Miss Information makes a bad decision and is subsequently annoyed
Miss Information went to her first librarian's meeting today because she's a librarian now, you know. It was a bit of a letdown. Miss Information had always assumed librarians' meetings involved debates about classification systems, gossiping about clerical staff and jello shots--not so much debating, though. Unfortunately it was just like a clerical meeting, except more discussion of department budgets.There was, however, a big chocolate cake. It was fudgy. It had sprinkles. It looked delicious. Miss Information avoided eye contact with it, pretended she was at an entirely different cake-free meeting in a cake-less dimension. It worked.
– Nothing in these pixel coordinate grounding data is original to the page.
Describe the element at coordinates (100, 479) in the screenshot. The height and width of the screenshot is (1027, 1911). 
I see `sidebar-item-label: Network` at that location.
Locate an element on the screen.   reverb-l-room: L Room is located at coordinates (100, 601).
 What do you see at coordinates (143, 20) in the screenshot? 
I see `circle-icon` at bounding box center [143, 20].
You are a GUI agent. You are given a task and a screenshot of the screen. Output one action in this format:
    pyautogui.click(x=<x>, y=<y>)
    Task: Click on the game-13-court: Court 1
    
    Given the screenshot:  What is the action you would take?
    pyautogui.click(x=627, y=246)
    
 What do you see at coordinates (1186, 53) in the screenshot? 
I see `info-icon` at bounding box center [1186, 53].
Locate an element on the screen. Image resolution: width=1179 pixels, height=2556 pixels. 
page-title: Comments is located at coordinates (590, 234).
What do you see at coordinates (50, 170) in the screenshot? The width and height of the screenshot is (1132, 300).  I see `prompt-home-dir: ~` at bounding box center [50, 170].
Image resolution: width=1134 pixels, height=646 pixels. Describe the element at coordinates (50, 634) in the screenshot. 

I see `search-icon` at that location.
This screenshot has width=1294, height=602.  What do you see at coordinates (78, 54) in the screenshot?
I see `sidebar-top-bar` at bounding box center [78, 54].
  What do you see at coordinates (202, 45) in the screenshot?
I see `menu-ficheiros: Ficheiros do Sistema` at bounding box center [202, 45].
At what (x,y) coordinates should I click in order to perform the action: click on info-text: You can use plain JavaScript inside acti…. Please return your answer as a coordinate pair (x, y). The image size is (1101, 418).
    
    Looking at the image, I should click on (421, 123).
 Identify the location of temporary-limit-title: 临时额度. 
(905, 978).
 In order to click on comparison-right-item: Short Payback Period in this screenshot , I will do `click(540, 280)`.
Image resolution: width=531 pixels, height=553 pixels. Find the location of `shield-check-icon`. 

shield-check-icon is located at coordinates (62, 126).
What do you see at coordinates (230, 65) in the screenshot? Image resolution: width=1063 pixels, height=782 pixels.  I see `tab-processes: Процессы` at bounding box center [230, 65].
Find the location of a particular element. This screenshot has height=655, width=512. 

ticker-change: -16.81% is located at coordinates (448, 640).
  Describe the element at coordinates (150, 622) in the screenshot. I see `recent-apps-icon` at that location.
Miss Information left the meeting with her head held high and diet intact.
Back on the desk after the meeting, she was inundated with argumentative customers. Why couldn't she access information on her husband's library card? Why couldn't he bring his dog into the library? Why did was the Girl with the Dragon Tattoo not here? Why can't he take out a reference book? If they were just asking the questions fine. It was that they insisted on arguing about the answers. You can't argue about municipal laws or health regulations, at least not with Miss Information.
By 7:15 Miss Information had lost the will to live and for some reason no fudgy chocolate cake with sprinkles was coming to her aid. Stupid unreliable cake.
Lesson learned. Eat cake whenever it appears.
5 Comments:
Congratulations. You've just learned the most important rule of librarianship: always eat the cake (or donuts or cookies or pie).
As my friend once said, if you're going to die, you may as well go down with that cake in your mouth.
Staff meeting food has no calories - they're burned off by the boredom of the meeting.
Is scientific fact.
I KNEW librarians did jello shots back in the stacks.
I agree with otterevil - staff meeting food has no calories! :)
It's always interesting to see how things are actually run. Leaders often project (intentionally or no) a certain attitude or way of interacting with the people they're leading that doesn't necessarily translate to how they act behind closed doors.